* _Problem details_
Can you transcribe, word for word, the part of the St. Louis Blues passage below that begins at the words "Laila Anderson, an" and stops after "long postseason run."?

* _Reading passage_
____

Laila Anderson, an 11-year-old battling a potentially fatal inflammatory syndrome, has become a daily inspiration for the team and city — and now even has her own bobblehead likeness commissioned by the National Bobblehead Hall of Fame and Museum in Milwaukee.

And emotions will be at a fever pitch just before faceoff Sunday when 64-year-old Charles Glenn belts out the national anthem for the final time. Glenn, the team's singer for 19 years, announced earlier this year he was stepping aside due to the effects of multiple sclerosis but his career at the mic has been extended by the team's long postseason run.

With all those items swirling, the Blues' task will be to continue to get strong goaltending from Jordan Binnington; keep the clamps on Boston's top line, which has no even-strength goals in the series; and maintain discipline to stay out of the penalty box.

"This is all new for us," St. Louis center Brayden Schenn said. "You just worry about the little details of a game. Those will win you the game. You don't worry about the end result, the end picture of what might happen. Focus on having a good start, a good first period and go from there. Just like you always do."

____

* _Data extract_
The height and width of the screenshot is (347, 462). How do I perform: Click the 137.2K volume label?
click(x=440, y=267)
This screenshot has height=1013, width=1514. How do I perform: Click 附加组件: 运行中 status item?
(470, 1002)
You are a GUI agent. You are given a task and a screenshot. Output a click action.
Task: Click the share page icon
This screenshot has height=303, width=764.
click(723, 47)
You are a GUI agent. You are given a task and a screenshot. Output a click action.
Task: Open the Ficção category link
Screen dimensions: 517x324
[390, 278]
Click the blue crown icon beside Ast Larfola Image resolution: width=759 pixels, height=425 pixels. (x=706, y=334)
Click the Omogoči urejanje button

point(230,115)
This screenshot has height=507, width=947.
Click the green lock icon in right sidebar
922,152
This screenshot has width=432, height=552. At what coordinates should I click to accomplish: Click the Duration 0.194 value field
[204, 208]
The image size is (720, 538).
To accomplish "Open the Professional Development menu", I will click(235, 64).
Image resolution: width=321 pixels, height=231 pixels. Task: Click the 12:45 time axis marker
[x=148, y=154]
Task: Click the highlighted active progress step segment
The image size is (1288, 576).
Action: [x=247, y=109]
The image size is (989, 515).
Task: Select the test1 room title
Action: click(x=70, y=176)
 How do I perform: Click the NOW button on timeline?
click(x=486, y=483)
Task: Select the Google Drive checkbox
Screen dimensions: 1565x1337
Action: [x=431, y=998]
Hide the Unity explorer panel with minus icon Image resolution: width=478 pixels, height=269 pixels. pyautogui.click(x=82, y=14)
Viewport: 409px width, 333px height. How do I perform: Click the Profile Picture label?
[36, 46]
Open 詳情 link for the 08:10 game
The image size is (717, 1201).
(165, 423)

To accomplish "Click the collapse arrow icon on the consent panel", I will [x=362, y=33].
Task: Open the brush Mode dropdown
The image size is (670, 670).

____

* _Finished task_
Laila Anderson, an 11-year-old battling a potentially fatal inflammatory syndrome, has become a daily inspiration for the team and city — and now even has her own bobblehead likeness commissioned by the National Bobblehead Hall of Fame and Museum in Milwaukee.

And emotions will be at a fever pitch just before faceoff Sunday when 64-year-old Charles Glenn belts out the national anthem for the final time. Glenn, the team's singer for 19 years, announced earlier this year he was stepping aside due to the effects of multiple sclerosis but his career at the mic has been extended by the team's long postseason run.